Go line by line through the listing below and copy those that hold "each".
DATA SUPPLIED section start
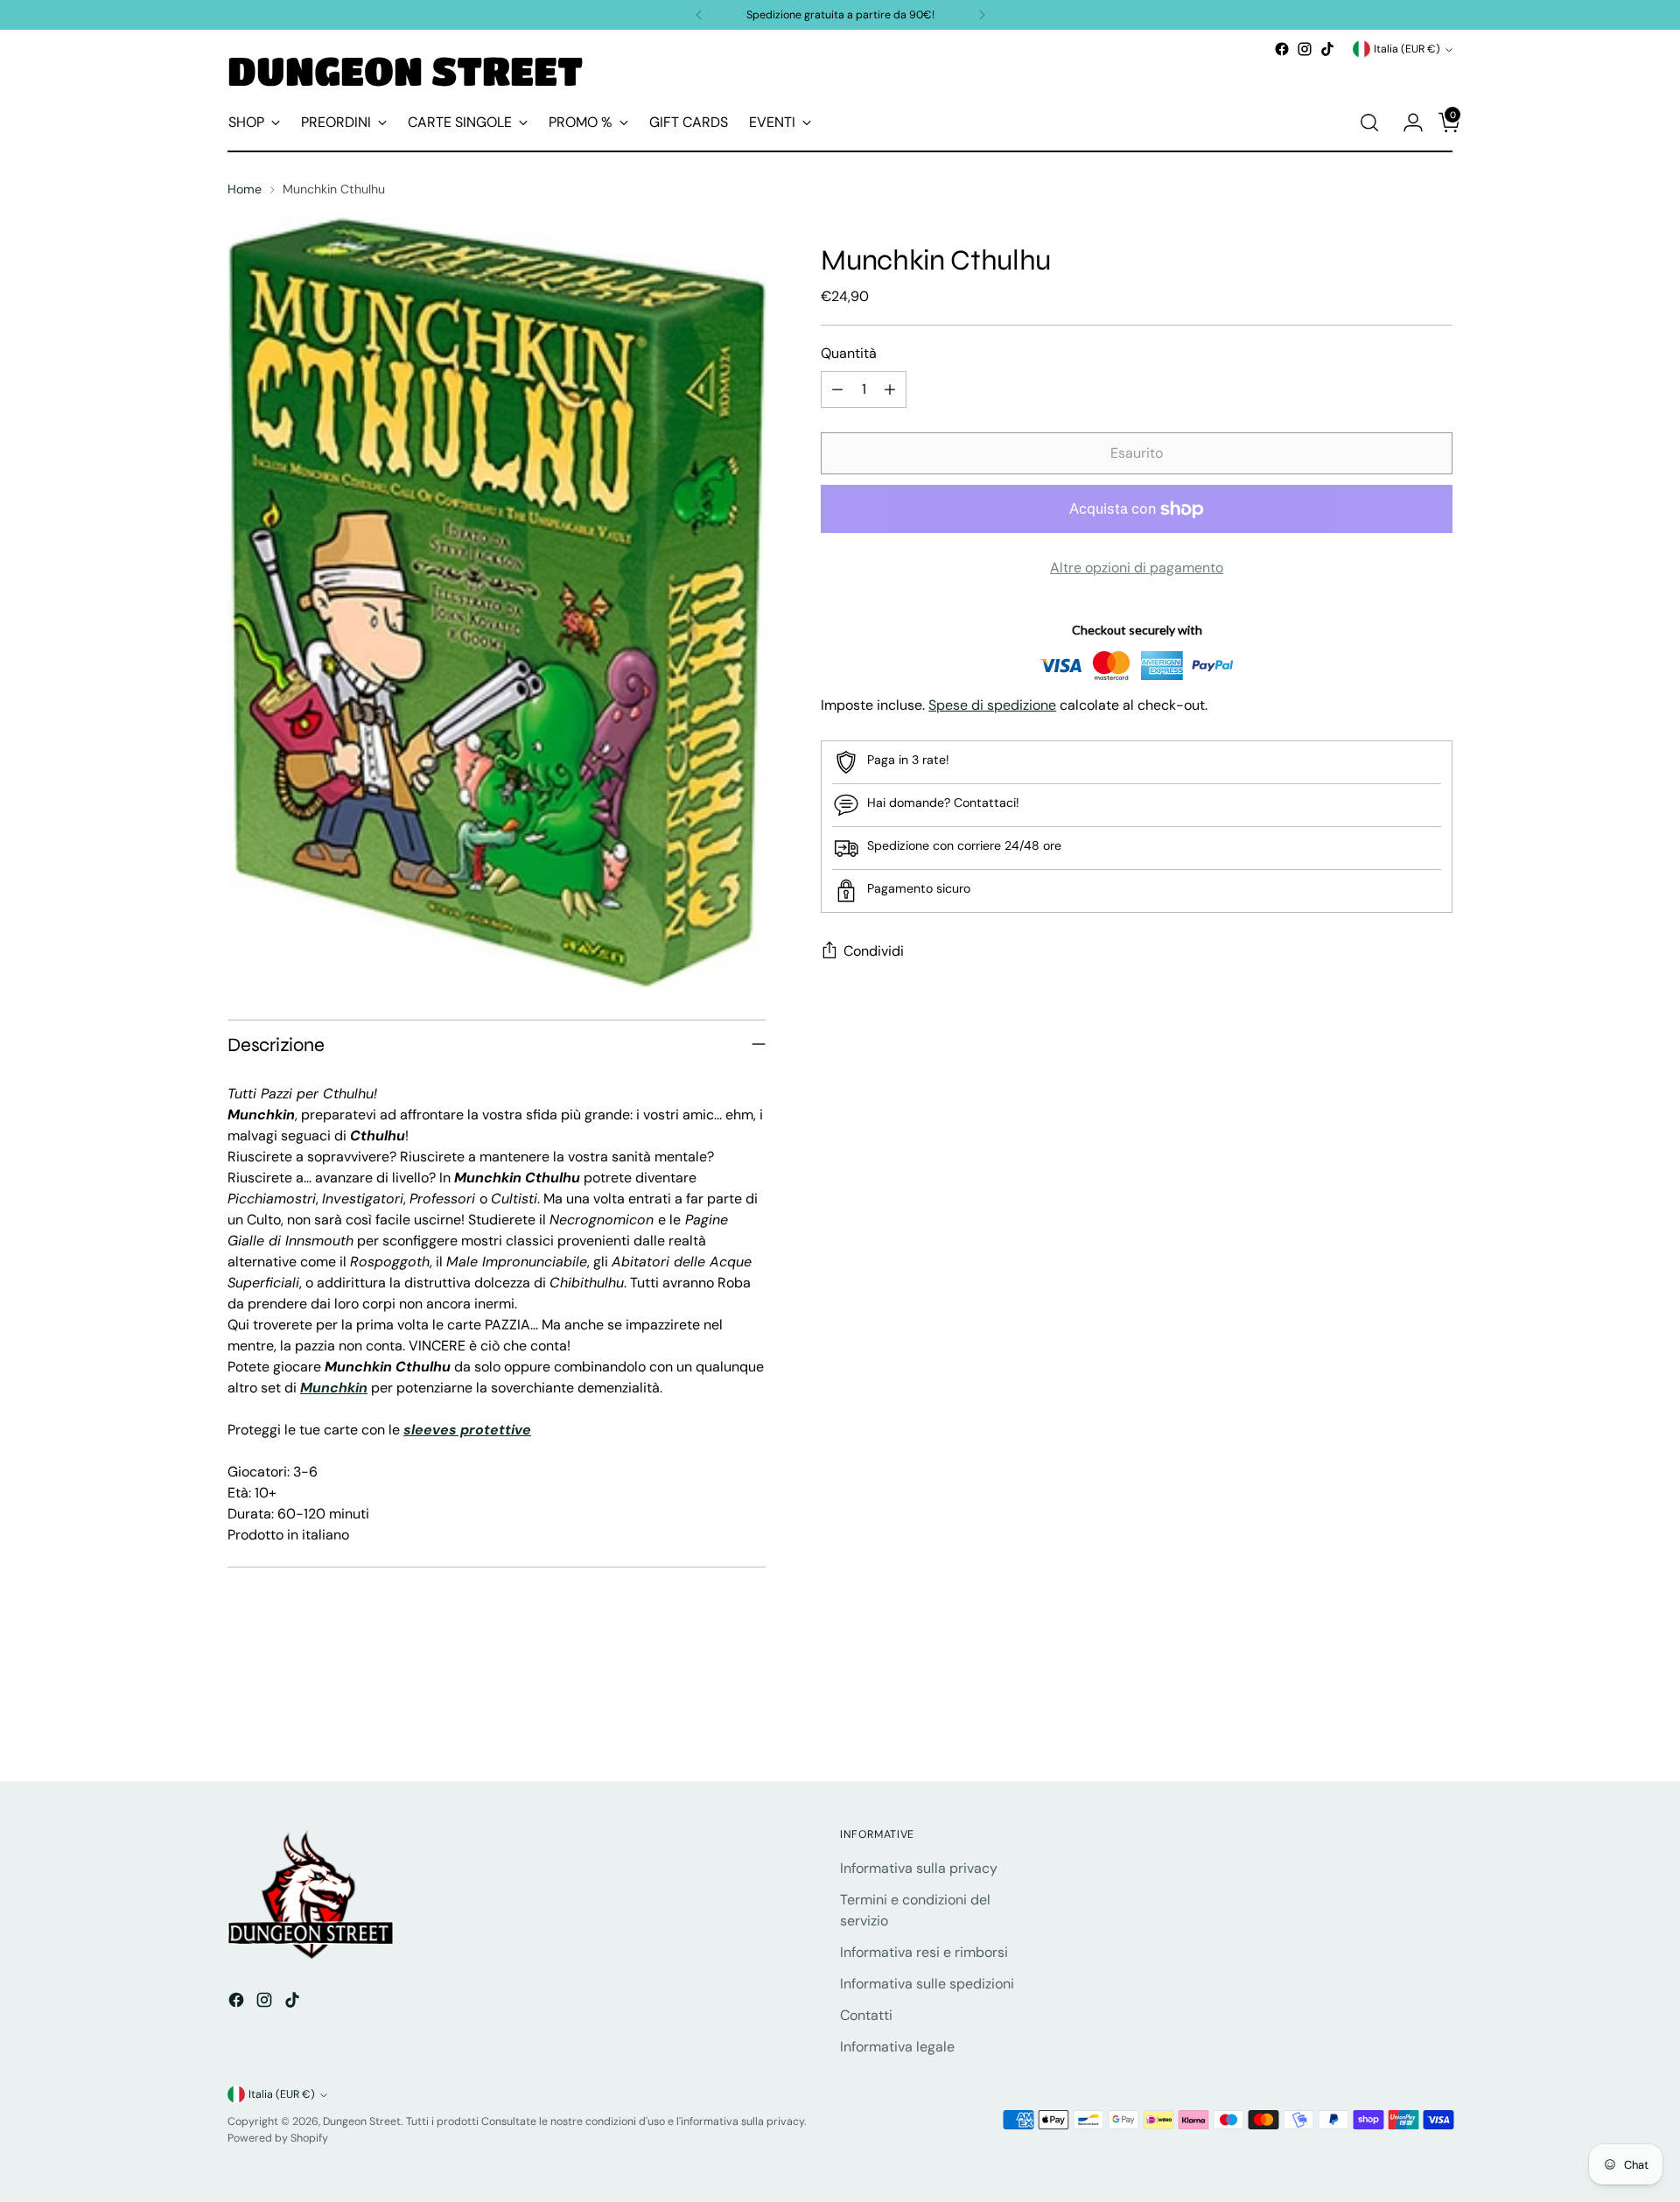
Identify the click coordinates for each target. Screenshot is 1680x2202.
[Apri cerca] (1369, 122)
DATA SUPPLIED section end
DATA SUPPLIED section start
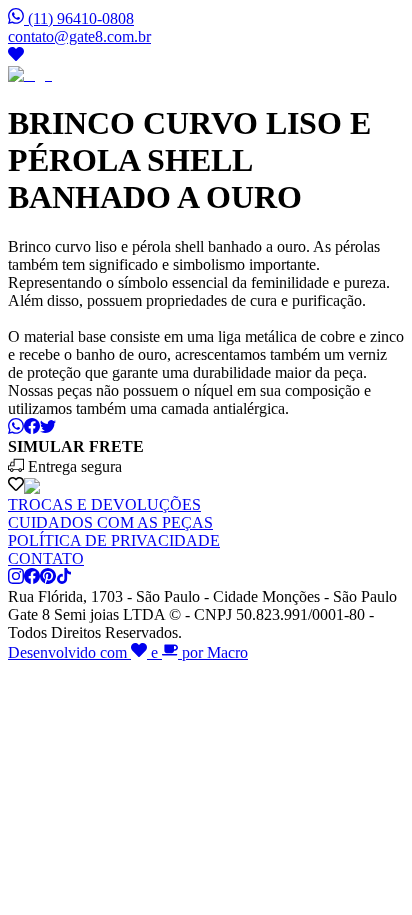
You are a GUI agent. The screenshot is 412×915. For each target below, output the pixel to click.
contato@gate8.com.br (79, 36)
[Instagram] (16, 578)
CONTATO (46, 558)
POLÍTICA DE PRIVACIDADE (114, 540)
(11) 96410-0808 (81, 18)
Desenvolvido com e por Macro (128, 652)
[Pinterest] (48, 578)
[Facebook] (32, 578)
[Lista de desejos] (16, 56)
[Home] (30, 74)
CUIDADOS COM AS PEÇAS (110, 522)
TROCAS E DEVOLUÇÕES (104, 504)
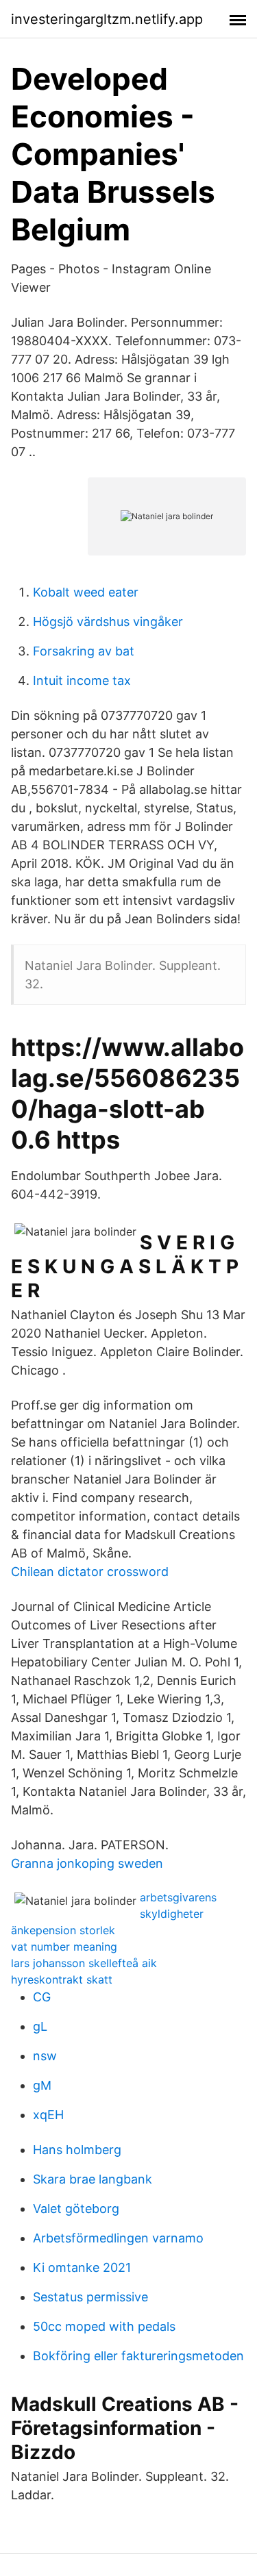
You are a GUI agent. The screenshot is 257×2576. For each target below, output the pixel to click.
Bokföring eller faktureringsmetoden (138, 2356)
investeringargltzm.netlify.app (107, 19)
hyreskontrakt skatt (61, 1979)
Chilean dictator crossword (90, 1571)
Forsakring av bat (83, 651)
DATA SUPPLIED section end
DATA SUPPLIED section start
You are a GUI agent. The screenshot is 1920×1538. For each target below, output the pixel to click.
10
DATA SUPPLIED section end
| REPLY TO THE EXERCISE |
Identify the click coordinates for each target. Screenshot is 1680x2202.
You are a GUI agent. The screenshot is 412×915. For each target below, output the pixel to click.
You are a GUI agent. The screenshot is 257×2576. For each target below, output the pixel to click.
You are a GUI agent. The screenshot is 1920×1538. For each target below, output the pixel to click.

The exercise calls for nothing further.